#### PAGE TEXT:
-- BEGIN --

Research conducted by the EU-funded FOCUS project in Jordan, Croatia, Germany and Sweden has shown that migrant and longer-term resident communities are spending way too little quality time together for integration to actually occur.

FOCUS, an international consortium funded by the European Commission (2019-2022), has conducted broad surveys and focus groups with over 5.000 participants which have explored, for the first time in a European context, both the socioeconomic and sociopsychological dimensions of integration.

“With millions of people around the world currently leaving their homes to flee, FOCUS delivers key messages of fostering trust, reciprocity and intergroup relations between arriving and receiving communities”, explains Sabina Dziadecka Gråbæk, who works at the IFRC’s Reference Centre for Psychosocial support in Copenhagen and coordinates the project.

The good news is: The need for integration (rather than assimilation) is generally accepted among the population. And there are many positive signs which contrast with the gloomy predictions made in 2015 and afterwards. However, while the arriving community – the migrants – acknowledges its active responsibility in the integration process, the receiving community – the longer-term residents – tends to place this responsibility on institutions.

FOCUS has shown that core socioeconomic and legal barriers to integration remain important: legal status and right to employment, recognition of qualifications, family reunion, housing quality and support beyond reception period.

But FOCUS also looked at sociopsychological factors of integration, the relations between migrants and longer-term residents: what they think and feel about each other, how they behave towards each other and how frequently they meet. FOCUS research has shown for example that while migrants showed clearly positive attitudes towards the longer-term residents, the latter in turn tended to have a more neutral or moderately positive stance towards migrants.

While superficial contact in the workplace or in schools does exist, quality social interaction between communities is still rare, but essential for integration. Jana Kiralj from the University of Zagreb, one of the FOCUS research partners, explains: “Migrants experience more contact with the receiving community than vice versa. Receiving community members with more direct contact with migrants have significantly more differentiated opinions about them.”

-- END --

#### GIVEN TASK 1:
In the article on the FOCUS integration research, where does Sabina Dziadecka Gråbæk work?
#### GIVEN TASK 2:
Repeat the stretch of the FOCUS integration article from "The good news" through "beyond reception period.".
#### GIVEN TASK 3:
Pick up the article on the FOCUS integration research after its final sentence and write what comes next.

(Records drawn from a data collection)
-- BEGIN --

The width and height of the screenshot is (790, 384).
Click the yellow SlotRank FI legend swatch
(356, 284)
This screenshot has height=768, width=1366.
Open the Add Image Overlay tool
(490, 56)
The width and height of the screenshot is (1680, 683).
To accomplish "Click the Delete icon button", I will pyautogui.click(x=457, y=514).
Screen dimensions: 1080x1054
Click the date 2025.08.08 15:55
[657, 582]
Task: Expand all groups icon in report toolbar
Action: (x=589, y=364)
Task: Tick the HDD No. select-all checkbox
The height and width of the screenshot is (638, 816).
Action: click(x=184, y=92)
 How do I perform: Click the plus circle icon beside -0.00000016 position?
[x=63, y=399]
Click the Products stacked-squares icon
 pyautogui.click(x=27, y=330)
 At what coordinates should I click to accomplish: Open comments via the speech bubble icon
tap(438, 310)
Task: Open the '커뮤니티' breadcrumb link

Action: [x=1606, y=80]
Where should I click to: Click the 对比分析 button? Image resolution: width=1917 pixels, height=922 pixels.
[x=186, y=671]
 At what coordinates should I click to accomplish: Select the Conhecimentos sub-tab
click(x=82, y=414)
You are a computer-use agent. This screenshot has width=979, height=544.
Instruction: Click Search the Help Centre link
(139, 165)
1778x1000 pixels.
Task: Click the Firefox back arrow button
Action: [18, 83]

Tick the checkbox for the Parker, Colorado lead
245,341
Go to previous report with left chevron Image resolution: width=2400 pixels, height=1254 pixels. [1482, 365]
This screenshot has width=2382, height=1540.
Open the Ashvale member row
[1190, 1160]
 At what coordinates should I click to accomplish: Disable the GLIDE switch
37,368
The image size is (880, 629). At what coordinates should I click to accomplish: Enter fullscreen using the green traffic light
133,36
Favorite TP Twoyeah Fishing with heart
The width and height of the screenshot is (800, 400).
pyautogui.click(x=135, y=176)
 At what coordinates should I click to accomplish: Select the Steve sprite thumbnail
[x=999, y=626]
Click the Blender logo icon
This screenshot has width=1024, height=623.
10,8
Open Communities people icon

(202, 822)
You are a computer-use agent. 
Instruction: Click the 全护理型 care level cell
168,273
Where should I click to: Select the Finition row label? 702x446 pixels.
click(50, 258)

-- END --

#### REPLY 1:
At the IFRC's Reference Centre for Psychosocial support in Copenhagen.

#### REPLY 2:
The good news is: The need for integration (rather than assimilation) is generally accepted among the population. And there are many positive signs which contrast with the gloomy predictions made in 2015 and afterwards. However, while the arriving community – the migrants – acknowledges its active responsibility in the integration process, the receiving community – the longer-term residents – tends to place this responsibility on institutions.

FOCUS has shown that core socioeconomic and legal barriers to integration remain important: legal status and right to employment, recognition of qualifications, family reunion, housing quality and support beyond reception period.

#### REPLY 3:
The receiving community also tends to have false ideas about the socioeconomic situation of migrants: they underestimate their level of education and employment and overestimate the number of those receiving welfare assistance. Actively promoting engagement between arriving and receiving communities and disseminating information showing both the real situation of the arriving community and the progress of integration therefore need to become core priorities in integration work.

With the help of different partners from civil society organisations, FOCUS has proposed a structured framework: the FOCUS Approach to dynamic integration, with four core elements:

  • Incorporating mental health and psychosocial support to broadly reduce distress and improve wellbeing in society as a whole;
  • Establishing and reinforcing quality intergroup contact between arriving and receiving community members, for example through volunteerism;
  • Actively involving both arriving and receiving communities via co-creative and participatory approaches;
  • Making institutions, NGOs and communities work together through multi-stakeholder partnerships and coordination.

“A fundamentally relevant framework for dynamic integration that can be easily transferred to and used in other global contexts”, explains Gråbæk. FOCUS proposes that funding and evaluation criteria for integration programmes should be adapted to reflect these key elements.

Join us at the FOCUS Final conference – Living Well Together on 1-2 June 2022 to learn more about our findings and how they can be implemented in policy and practise.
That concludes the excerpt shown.